Notes on Bayesian Updates Compose Optically

As I noted in yesterday’s entry, Smithe’s paper on categorical active inference [smithe:2021:compositional] is a heavy lift. The paper Bayesain Updates Compose Optically, [@smithe:2020:bayesian] is written in a more introductory style and hopefully is a good primer for the later paper.

But first, a note on economics, recording a thought I had on listening to The Dig. If prices are a language, then like language they can be used to lie and to tell the truth. In this sense, value behaves like a cartesian category, while prices behave like a monoidal category (in Pavlovic’s terms, logic and process).

Smithe states that this paper is “embedded in the nascent discipline of categorical cybernetics.” (p. 1) Lenin stated that socialism was accounting and control. The latter is the home of categorical cybernetics. How would the former, categorical accounting, be realted to cybernetics. Is there (non-categorical) literature that relates the two concepts?

We think of a cybernetic system as being embedded in some environment, and aiming to control some aspect of that environment—such as its habitability.

The accounting parallel structure would be: we think of an accounting system as being embedded in some environment, and aiming to control some aspect of that environment — such as its value. The “cartesian” category is the “control” category and the “monoidal” category is the environment.

Lenses were originally developed in database theory [5] (p.2)

One appealing aspect of lenses and optics are that they place both databases and probability in the same framework. Could this be a foundation for “computing with data” as expressed by Chambers when he developed S?

What is the potential for application of “categorical cybernetics” within electricity systems? Could “autonomous energy systems” be expressed in such a framework? How about “integrated decentralized electricity systems”, the (simpler) formulation by Kristov?

We can write $P_π(A)$ to denote the probability of A according to the state π.

The mapping from events to numbers is mediated the state.

Similarly, we can write $P_c(B|A)$ to denote the probability of B given A according to the channel c, where the channel c takes events A as inputs and emits states c(A) as outputs. This means that we can alternatively write $P_c(B|A) = P_{c(A)}(B)$.

If a state is a row in the channel, the “undependent” state is a 1 x N matrix, while the “dependent” state selects a row m from an M x N matrix.
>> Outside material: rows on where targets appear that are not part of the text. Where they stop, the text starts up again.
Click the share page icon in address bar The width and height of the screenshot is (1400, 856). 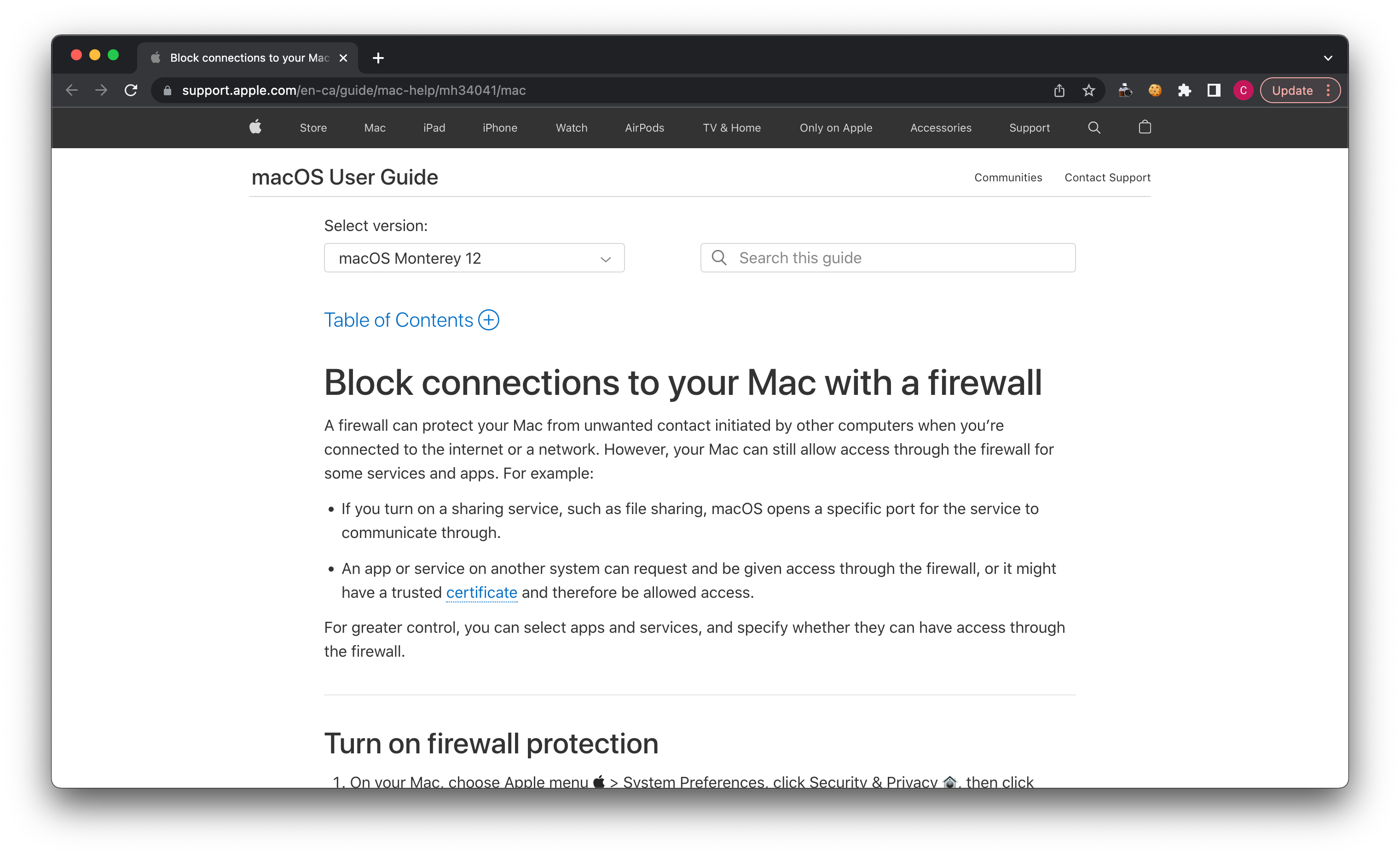(x=1059, y=90)
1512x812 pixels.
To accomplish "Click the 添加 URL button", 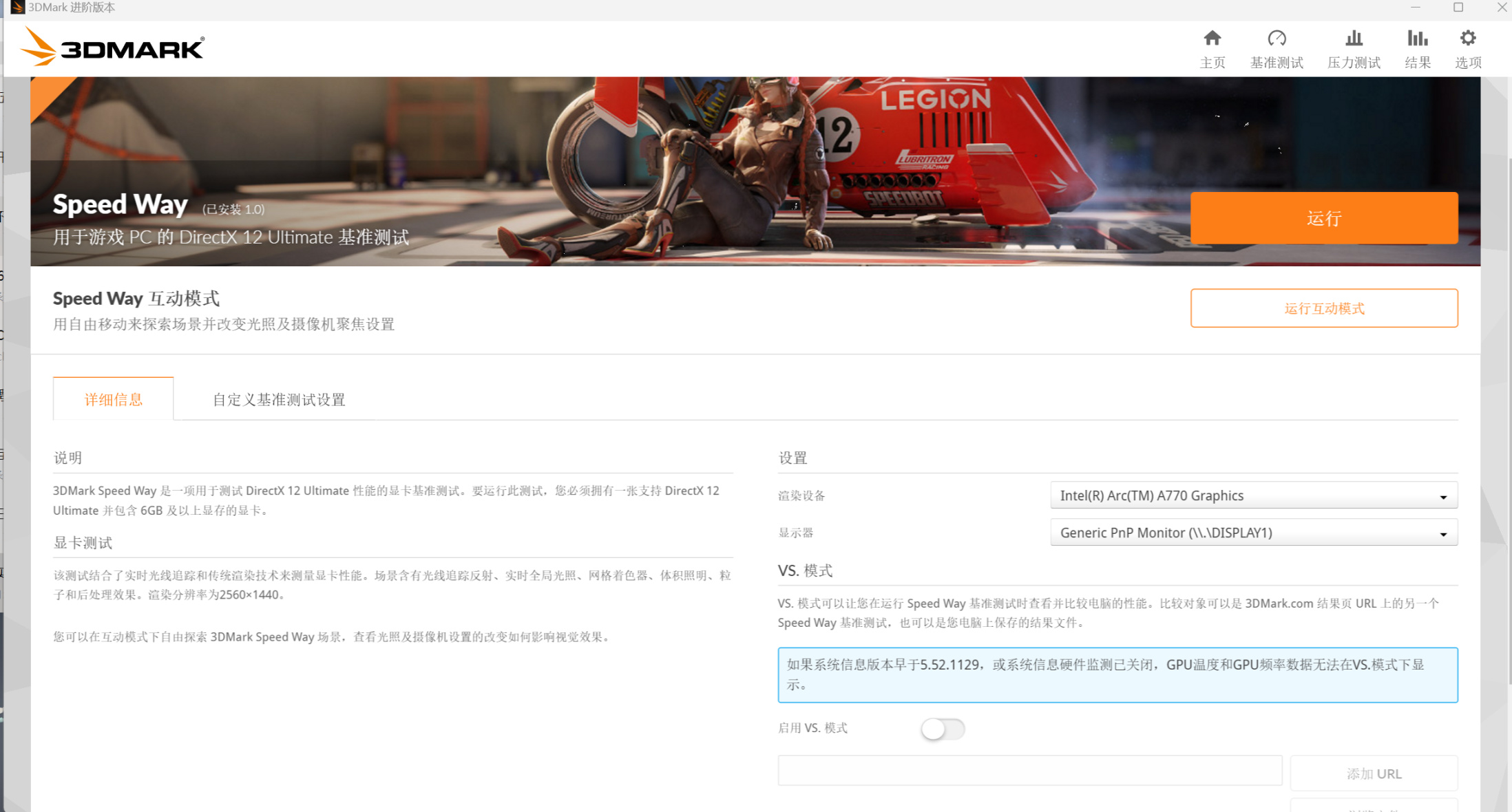I will point(1374,773).
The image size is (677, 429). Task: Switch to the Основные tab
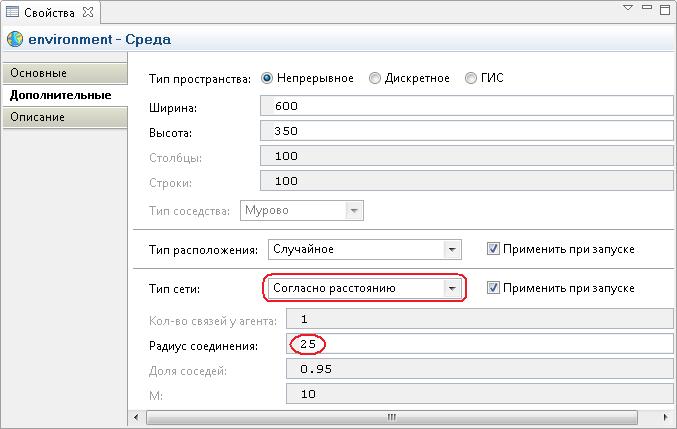click(65, 73)
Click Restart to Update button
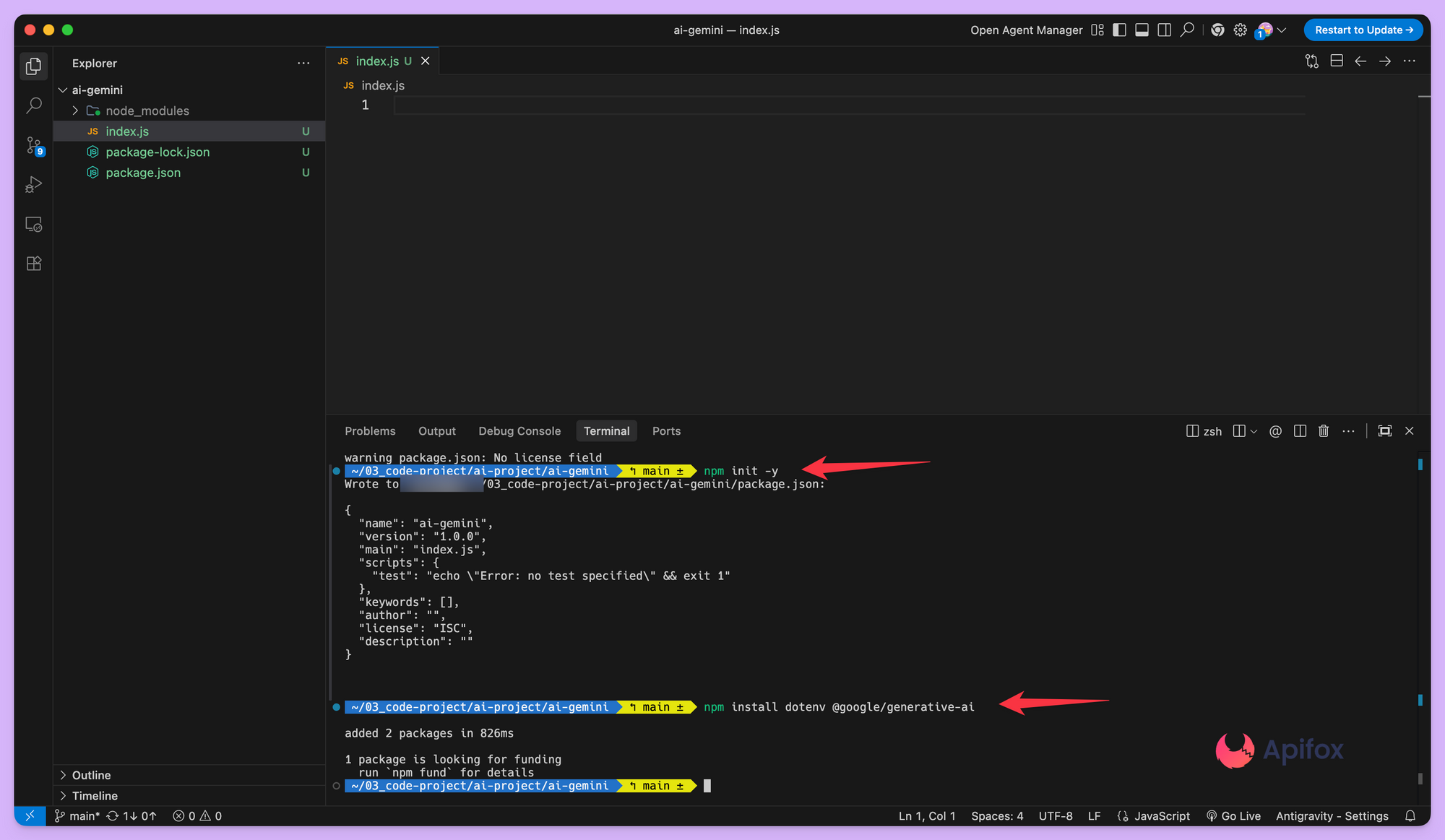 (1363, 30)
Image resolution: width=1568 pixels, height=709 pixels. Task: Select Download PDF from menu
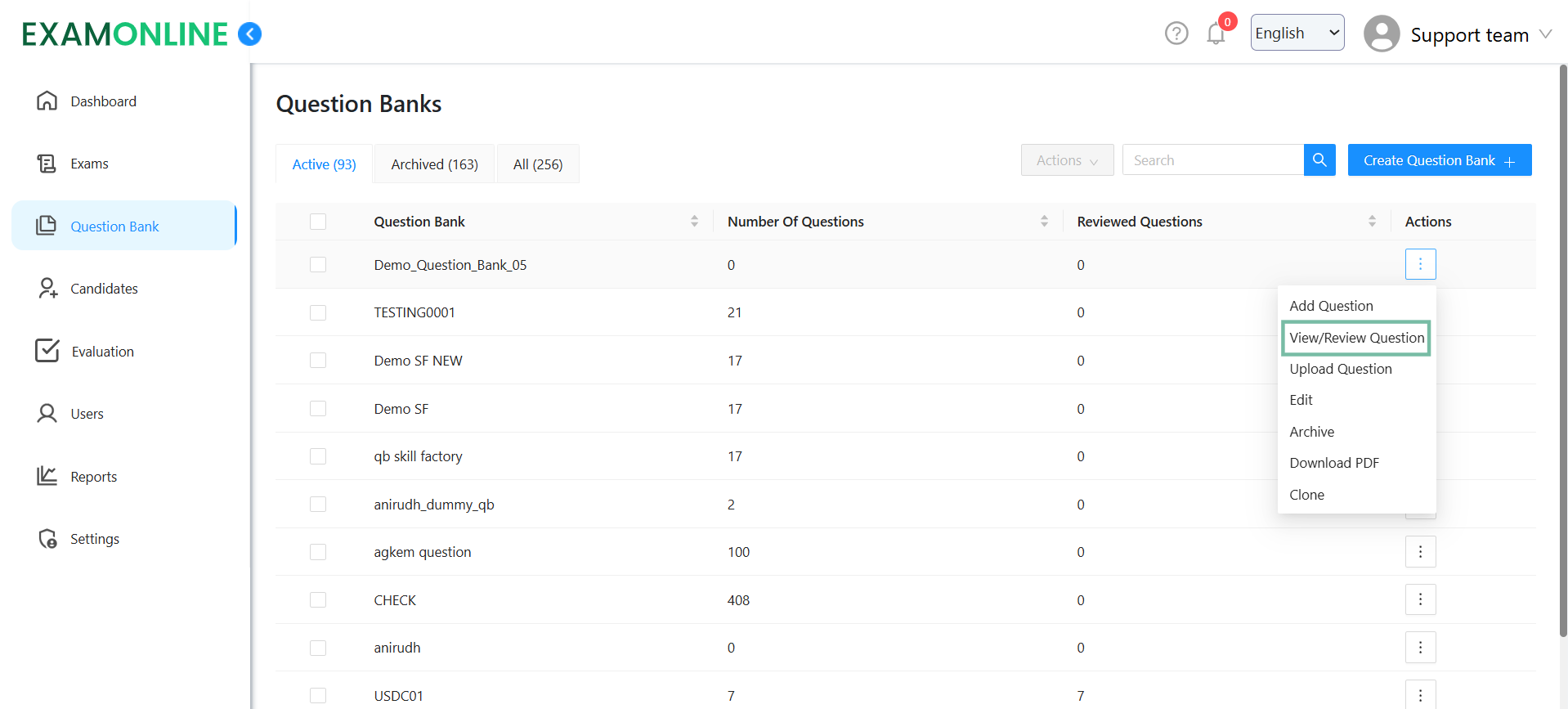click(x=1333, y=463)
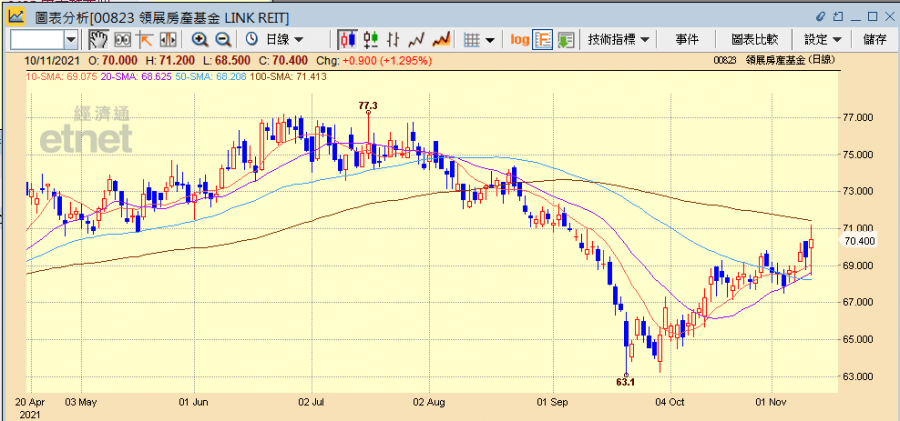The image size is (900, 421).
Task: Click the paperclip pin icon in title bar
Action: click(823, 16)
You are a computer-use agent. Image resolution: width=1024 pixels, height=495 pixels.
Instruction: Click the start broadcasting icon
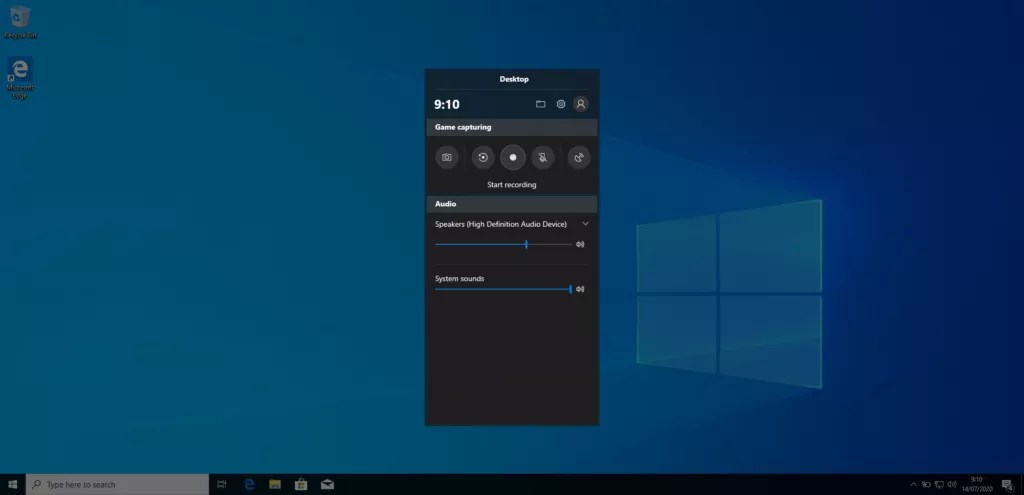579,157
This also implies that a state can be obtained from a channel by “pre-multiplying” a map 1 -> M that selects a particular event A. This map acts like a 1 x M matrix on the channel matrix to get a state, a one-row channel.

By composing c and π to form a state c • π on Y,

I’m not sure how he got to the idea that states compose, but it does seem like the matrix multiplication described above.

It seems like this development is missing the role of the “identity” channel $C(X,X)$, which is like an unconditional distribution (or undependent state). This maps events to the probability of the event. Maybe think of this as vector-vector multiplication, where the event $A: 1 -> X$ acts on the “row” π to select a probability $P_π(A)$.

Identity morphisms $id_X : X -> D(X)$ in Kℓ(D) take points to ‘Dirac distributions’: /$id_X := x → 1 |x; these are the unit maps ηX of the monad structure on D.

These are the “identity rows” discussed above.

The Chapman-Kolmogorov equations look a lot like relational composition. Probably identical under the correct definition of “sum”. Peirce originally used this “relational sum” notation directly.

I don’t trust the distribution monad construction at all. I simply don’t see how you get from sets to basis elements weighted by real numbers that sum to one. It’s like a horse and buggy, but where the buggy is nuclear powered. Or where you take an elevator, and you wind up somewhere in the multiverse.

For the “distribution monad”, it seems like vector spaces are the more natural setting. Many of the monoidal constructions seem to make more sense if a single real number is the “unit”. Then an “effect” is a mapping to a real number. Maybe some of the problem is that Set is considered to include the real numbers, so a “singleton” real number makes sense.

The “linear” setting also harkens back to quantum mechanics (complex probability) and perhaps to linear logic.

What type of construction would be possible within FiniteSet? How could the combinatorial combinations that describe cards be described within this categorical probability setting?

The notion of mixed or profunctor optics reminds me of Vaughn Pratt’s paper where he considered profunctors. I need to see if I can find this again.